On geometry of deformed black holes: II. Schwarzschild hole surrounded by a Bach-Weyl ring (1608.05961v1)

Abstract: We continue to study the response of black-hole space-times on the presence of additional strong sources of gravity. Restricting ourselves to static and axially symmetric (electro-)vacuum exact solutions of Einstein's equations, we first considered the Majumdar--Papapetrou solution for a binary of extreme black holes in a previous paper, while here we deal with a Schwarzschild black hole surrounded by a concentric thin ring described by the Bach--Weyl solution.

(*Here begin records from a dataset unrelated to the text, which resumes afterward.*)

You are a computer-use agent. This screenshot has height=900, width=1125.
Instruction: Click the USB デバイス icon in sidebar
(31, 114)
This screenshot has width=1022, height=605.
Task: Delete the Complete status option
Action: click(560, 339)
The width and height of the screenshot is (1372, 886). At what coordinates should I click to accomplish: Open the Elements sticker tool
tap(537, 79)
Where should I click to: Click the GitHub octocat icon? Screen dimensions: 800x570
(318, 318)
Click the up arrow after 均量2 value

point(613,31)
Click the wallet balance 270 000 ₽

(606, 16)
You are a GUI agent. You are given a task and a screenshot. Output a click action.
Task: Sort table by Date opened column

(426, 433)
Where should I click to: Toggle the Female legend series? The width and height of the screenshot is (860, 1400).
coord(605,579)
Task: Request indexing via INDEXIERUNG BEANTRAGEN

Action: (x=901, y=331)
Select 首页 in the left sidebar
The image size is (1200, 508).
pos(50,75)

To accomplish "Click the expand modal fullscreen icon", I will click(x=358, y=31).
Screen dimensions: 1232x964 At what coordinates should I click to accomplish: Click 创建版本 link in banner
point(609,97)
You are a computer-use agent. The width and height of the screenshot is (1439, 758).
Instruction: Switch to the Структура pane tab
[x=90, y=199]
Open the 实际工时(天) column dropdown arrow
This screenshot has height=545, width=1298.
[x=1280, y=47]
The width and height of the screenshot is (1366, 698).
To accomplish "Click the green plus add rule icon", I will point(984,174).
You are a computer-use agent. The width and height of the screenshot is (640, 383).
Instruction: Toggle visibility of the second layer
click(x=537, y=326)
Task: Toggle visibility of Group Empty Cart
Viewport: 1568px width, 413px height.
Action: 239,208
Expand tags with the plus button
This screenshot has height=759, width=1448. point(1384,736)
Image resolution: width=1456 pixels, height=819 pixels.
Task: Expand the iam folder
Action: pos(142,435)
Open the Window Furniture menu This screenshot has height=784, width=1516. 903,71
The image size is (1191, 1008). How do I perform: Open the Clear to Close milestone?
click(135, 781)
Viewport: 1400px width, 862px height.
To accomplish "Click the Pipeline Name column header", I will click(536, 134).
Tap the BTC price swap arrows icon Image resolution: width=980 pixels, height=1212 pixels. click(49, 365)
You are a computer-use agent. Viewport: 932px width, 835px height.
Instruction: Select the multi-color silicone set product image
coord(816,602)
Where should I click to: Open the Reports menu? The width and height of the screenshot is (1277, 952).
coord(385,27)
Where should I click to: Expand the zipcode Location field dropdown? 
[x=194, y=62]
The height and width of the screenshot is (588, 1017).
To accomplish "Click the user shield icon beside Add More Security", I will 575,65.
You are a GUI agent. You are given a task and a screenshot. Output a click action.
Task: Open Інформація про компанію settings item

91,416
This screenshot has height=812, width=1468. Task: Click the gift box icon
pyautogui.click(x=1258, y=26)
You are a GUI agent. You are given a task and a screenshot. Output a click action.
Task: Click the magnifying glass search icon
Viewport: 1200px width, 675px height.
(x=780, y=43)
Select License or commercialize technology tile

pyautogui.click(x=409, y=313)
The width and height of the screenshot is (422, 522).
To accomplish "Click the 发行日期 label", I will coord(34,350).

The geometry is again revealed on the simplest invariants determined by the metric (lapse function) and its gradient (gravitational acceleration), and by curvature (Kretschmann scalar). Extending the metric inside the black hole along null geodesics tangent to the horizon, we mainly focus on the black-hole interior (specifically, on its sections at constant Killing time) where the quantities behave in a way indicating a surprisingly strong influence of the external source. Being already distinct on the level of potential and acceleration, this is still more pronounced on the level of curvature: for a sufficiently massive and/or nearby (small) ring, the Kretschmann scalar even becomes negative in certain toroidal regions mostly touching the horizon from inside. Such regions have been interpreted as those where magnetic-type curvature dominates, but here we deal with space-times which do {\em not} involve rotation and the negative value is achieved due to the {\em electric}-type components of the Riemann/Weyl tensor. The Kretschmann scalar also shapes rather non-trivial landscapes {\em outside} the horizon.